■ EXERCISE DIRECTIONS:
Print the passage of the text on Gaudete Sunday starting with "Today is the" and going on through "a penitential season.", copying it word for word.

■ QUOTED TEXT:
John the Baptist Commits a Major Party Foul

Today is the third Sunday of Advent, traditionally known as Gaudete Sunday.

What does that mean?

Gaudete is the Latin word meaning “rejoice,” and the origin of this name for the third Sunday of Advent comes from the beginning of our reading from Philippians today: “Rejoice in the Lord always; again I will say, Rejoice.”

In the old Latin mass, the introit used this text, so the first words the priest said were, “Gaudete in Domino semper: iterum dico, gaudete.”

Hence the name Gaudete Sunday, a Sunday of rejoicing.

Advent is actually a penitential season like Lent, something many people don’t realize.

That’s why when I dismiss you at the end of the service, I don’t say “Alleluia, alleluia.” We just say, “Go in peace to love and serve the Lord,” and you respond, “Thanks be to God,” just like in Lent, because it’s a penitential season.

Just like how in Lent we use the time to prepare for Easter and reflect on things like our mortality and sin, we do the same in Advent to prepare for Christmas.

Thinking about how much we need Jesus helps us get ready to welcome and greet him.

It makes the contrast between the penitential season and the major feast leading to a festal season all the greater, and our joy at Christmas and Easter all the brighter.

But just like how in Lent we have Laetare Sunday, the fourth Sunday of Lent when you can traditionally take a break from your Lenten devotion and kick up your heels a bit, in Advent we have Gaudete Sunday, a time to pause in our solemn preparation and really experience the joy of our waiting for Christ’s birth.

Part of a data file:
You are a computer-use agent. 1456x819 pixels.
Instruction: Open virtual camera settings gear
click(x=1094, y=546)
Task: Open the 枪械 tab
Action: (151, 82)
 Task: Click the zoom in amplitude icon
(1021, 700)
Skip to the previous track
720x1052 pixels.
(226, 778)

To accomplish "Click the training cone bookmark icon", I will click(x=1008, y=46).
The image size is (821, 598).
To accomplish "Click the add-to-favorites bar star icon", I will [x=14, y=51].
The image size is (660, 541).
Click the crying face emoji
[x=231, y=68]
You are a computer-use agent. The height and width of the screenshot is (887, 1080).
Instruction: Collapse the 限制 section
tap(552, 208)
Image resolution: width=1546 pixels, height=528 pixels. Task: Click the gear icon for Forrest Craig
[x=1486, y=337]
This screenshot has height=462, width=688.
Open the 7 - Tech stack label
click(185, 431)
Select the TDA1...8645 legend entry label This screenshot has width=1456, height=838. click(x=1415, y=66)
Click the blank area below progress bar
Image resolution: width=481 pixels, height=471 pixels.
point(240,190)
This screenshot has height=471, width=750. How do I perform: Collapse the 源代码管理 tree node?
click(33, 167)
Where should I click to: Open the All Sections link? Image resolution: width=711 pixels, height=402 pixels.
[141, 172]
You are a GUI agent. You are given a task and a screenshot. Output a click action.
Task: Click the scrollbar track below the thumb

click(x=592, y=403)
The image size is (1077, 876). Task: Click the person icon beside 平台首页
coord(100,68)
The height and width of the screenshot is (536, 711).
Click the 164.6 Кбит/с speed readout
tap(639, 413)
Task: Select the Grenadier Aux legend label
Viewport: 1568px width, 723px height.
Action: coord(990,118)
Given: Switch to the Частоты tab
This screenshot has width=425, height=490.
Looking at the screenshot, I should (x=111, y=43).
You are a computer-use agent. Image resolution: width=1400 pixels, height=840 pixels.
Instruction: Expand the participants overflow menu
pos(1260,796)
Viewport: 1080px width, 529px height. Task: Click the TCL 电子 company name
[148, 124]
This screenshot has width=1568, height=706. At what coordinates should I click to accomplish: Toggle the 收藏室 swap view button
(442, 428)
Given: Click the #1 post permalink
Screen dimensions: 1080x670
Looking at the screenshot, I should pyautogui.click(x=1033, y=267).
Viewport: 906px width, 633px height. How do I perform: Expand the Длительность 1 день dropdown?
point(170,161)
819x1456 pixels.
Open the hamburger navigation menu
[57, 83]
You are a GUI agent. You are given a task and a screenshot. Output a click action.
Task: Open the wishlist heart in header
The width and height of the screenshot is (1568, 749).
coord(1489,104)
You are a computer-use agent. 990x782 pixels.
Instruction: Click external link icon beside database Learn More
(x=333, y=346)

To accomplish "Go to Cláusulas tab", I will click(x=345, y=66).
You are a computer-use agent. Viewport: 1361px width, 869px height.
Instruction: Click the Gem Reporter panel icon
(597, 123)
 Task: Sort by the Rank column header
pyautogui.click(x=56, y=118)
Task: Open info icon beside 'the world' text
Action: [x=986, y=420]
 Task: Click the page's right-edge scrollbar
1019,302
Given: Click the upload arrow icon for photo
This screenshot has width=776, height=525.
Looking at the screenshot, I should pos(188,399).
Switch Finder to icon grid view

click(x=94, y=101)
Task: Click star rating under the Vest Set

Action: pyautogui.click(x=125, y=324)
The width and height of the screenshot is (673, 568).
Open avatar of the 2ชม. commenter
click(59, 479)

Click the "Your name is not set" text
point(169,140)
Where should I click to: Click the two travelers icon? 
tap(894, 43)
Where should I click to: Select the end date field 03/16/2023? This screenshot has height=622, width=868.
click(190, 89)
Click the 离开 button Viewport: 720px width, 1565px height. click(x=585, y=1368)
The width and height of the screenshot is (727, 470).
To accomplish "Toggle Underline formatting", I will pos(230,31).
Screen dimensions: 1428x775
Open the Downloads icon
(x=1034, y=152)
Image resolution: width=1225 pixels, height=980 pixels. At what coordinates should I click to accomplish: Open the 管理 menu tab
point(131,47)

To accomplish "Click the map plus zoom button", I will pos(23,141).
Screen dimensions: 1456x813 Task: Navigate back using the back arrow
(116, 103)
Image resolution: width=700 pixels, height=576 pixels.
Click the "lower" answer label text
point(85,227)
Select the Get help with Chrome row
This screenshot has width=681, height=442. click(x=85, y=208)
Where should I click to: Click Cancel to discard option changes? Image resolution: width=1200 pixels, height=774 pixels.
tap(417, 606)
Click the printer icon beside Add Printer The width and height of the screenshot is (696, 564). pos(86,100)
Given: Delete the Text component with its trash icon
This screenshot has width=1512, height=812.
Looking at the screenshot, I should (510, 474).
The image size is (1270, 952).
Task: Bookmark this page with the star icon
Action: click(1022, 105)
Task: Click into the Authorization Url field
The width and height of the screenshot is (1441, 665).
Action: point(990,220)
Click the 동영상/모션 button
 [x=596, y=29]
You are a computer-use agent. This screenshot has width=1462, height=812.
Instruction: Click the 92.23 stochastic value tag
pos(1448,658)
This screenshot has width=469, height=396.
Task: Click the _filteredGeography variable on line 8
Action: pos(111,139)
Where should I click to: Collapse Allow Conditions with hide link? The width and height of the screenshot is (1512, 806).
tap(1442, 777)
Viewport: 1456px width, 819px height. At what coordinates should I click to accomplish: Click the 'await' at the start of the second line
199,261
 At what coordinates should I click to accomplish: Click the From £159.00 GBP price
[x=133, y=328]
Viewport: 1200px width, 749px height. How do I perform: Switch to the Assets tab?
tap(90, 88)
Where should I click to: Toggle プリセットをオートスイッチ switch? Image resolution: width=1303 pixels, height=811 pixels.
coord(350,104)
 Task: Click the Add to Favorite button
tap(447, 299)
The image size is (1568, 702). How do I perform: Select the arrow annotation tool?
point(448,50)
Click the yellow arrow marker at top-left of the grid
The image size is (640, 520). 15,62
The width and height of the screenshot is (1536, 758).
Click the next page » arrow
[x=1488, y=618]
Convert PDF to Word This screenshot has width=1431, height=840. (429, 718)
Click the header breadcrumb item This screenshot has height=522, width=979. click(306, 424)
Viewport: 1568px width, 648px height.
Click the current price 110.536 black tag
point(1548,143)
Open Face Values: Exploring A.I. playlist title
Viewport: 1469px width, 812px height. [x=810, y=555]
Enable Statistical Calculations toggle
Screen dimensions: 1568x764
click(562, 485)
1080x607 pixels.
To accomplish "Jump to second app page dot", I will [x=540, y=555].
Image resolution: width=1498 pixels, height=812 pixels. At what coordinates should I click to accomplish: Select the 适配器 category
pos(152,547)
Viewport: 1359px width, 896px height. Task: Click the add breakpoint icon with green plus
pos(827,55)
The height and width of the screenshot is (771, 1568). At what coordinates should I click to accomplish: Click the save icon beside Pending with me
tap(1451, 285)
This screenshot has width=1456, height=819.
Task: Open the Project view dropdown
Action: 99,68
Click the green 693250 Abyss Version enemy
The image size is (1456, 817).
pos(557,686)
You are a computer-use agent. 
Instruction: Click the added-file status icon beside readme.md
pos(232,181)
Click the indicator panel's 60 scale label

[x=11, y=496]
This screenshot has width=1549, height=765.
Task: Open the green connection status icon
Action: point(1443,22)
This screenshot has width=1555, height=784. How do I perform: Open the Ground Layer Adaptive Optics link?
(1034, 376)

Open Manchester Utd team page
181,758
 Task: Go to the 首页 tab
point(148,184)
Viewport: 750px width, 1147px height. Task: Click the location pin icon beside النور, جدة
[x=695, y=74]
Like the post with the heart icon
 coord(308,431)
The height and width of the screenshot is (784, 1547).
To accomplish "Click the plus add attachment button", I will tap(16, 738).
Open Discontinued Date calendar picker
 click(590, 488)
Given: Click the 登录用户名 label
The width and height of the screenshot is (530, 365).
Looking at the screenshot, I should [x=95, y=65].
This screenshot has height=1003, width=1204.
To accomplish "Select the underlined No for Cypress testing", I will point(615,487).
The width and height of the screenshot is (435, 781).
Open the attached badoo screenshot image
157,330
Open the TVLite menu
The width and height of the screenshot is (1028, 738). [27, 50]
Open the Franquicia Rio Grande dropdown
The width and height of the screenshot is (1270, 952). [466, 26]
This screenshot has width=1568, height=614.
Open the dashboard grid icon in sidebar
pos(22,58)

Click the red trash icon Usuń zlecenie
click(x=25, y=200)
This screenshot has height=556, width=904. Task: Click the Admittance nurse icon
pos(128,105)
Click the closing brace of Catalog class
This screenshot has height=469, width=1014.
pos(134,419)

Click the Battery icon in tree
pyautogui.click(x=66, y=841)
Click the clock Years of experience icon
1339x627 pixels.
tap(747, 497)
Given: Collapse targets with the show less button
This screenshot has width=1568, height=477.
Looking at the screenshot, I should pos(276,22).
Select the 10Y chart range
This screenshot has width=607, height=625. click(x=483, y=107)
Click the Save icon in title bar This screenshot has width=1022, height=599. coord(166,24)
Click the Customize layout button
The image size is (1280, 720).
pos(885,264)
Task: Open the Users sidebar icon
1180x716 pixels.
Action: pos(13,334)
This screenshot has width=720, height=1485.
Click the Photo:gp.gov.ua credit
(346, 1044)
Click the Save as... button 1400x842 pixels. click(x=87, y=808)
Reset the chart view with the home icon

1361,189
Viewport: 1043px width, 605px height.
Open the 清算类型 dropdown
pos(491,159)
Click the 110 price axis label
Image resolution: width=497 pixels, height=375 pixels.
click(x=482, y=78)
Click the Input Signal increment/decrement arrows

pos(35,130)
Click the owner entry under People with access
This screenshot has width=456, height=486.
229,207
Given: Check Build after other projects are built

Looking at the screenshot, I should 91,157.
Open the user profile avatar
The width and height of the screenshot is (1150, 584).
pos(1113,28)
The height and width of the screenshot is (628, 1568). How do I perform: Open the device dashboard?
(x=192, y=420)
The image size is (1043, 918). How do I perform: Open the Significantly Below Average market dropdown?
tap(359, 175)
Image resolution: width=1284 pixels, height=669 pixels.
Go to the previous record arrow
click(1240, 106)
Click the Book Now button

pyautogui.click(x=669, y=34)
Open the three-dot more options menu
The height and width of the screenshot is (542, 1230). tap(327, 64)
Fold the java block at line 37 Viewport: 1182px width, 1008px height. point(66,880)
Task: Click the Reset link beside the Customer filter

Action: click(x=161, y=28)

■ RESPONSE TO THE TASK:
Today is the third Sunday of Advent, traditionally known as Gaudete Sunday.

What does that mean?

Gaudete is the Latin word meaning “rejoice,” and the origin of this name for the third Sunday of Advent comes from the beginning of our reading from Philippians today: “Rejoice in the Lord always; again I will say, Rejoice.”

In the old Latin mass, the introit used this text, so the first words the priest said were, “Gaudete in Domino semper: iterum dico, gaudete.”

Hence the name Gaudete Sunday, a Sunday of rejoicing.

Advent is actually a penitential season like Lent, something many people don’t realize.

That’s why when I dismiss you at the end of the service, I don’t say “Alleluia, alleluia.” We just say, “Go in peace to love and serve the Lord,” and you respond, “Thanks be to God,” just like in Lent, because it’s a penitential season.